There are few individual spots in the world that can have inspired such a multitude of writings and legends as this tantalizing rock with its inaccessible cliffs and its exquisite confusion of clustering gardens and forbidding mountain peaks. Who has not read of the golden broom, the roses and the wistaria, and the oranges dripping from their dark-leaved trees? Of the grassy vales and wind-blown uplands, the damp deep gorges, the weathered crags, and falling cliffs a thousand feet sheer to the peacock hues of the sea? Of the grottos, the villas and the miniature castles?
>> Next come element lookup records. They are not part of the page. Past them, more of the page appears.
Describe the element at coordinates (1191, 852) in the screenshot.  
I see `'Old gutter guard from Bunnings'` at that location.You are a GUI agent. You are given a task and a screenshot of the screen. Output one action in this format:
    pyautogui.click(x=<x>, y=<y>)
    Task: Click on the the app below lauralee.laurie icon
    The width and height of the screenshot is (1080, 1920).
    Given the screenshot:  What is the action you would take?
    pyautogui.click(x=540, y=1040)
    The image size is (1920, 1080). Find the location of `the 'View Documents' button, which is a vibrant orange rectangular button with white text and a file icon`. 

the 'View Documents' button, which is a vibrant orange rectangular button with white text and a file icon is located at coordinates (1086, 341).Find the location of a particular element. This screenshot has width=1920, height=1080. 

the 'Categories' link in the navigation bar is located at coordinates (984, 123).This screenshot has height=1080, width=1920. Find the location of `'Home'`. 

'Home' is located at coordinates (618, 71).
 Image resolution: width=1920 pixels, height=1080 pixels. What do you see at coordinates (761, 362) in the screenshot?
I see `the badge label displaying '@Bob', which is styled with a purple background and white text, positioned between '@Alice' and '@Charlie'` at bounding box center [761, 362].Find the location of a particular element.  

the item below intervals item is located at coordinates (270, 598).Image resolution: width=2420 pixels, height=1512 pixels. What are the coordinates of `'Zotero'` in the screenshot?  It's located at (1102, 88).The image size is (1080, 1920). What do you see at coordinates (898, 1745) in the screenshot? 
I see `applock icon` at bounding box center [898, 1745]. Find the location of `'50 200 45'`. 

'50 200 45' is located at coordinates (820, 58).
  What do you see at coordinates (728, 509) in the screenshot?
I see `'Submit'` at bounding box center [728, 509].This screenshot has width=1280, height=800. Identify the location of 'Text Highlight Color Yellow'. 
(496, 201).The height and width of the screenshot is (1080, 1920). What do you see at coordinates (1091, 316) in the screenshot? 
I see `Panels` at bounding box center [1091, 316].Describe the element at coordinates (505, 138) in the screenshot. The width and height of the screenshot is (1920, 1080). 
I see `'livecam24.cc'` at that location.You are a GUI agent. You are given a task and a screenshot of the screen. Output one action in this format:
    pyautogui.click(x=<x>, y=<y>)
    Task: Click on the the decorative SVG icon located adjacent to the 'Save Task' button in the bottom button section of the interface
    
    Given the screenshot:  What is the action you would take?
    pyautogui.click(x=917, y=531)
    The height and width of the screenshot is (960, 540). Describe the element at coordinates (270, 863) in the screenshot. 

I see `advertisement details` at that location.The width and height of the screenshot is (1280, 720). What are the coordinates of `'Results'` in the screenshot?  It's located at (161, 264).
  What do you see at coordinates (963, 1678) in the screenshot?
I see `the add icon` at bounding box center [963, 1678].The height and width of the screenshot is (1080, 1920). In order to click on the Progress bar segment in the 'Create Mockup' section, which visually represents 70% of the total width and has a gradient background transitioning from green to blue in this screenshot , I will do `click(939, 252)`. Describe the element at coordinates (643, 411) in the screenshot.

History has left her touch: the bath of Tiberius, the castle of Barbarossa; the old red coats of the troops of Sir Hudson Lowe, the literary lustres of Compton Mackenzie; Marchesa Casati posed amid her bearskins; Gerard Lee Bevan disguised as Mr Smith; the Queen of Sweden in a green veil; each adds its breath to that siren charm, which so many outcasts, artists, and elderly women in search of adventure in small communities, find impossible to resist. Imagine it in the old days, when the Phoenician steps, cut in precipitous flights up nine hundred feet of cliff, were the only possible approach to Anacapri, when the tourist steamer was the exception rather than the daily rule. The siren of today, draped in a kind of aesthetic Union Jack, is the siren isle of yesterday, grown old with wooing.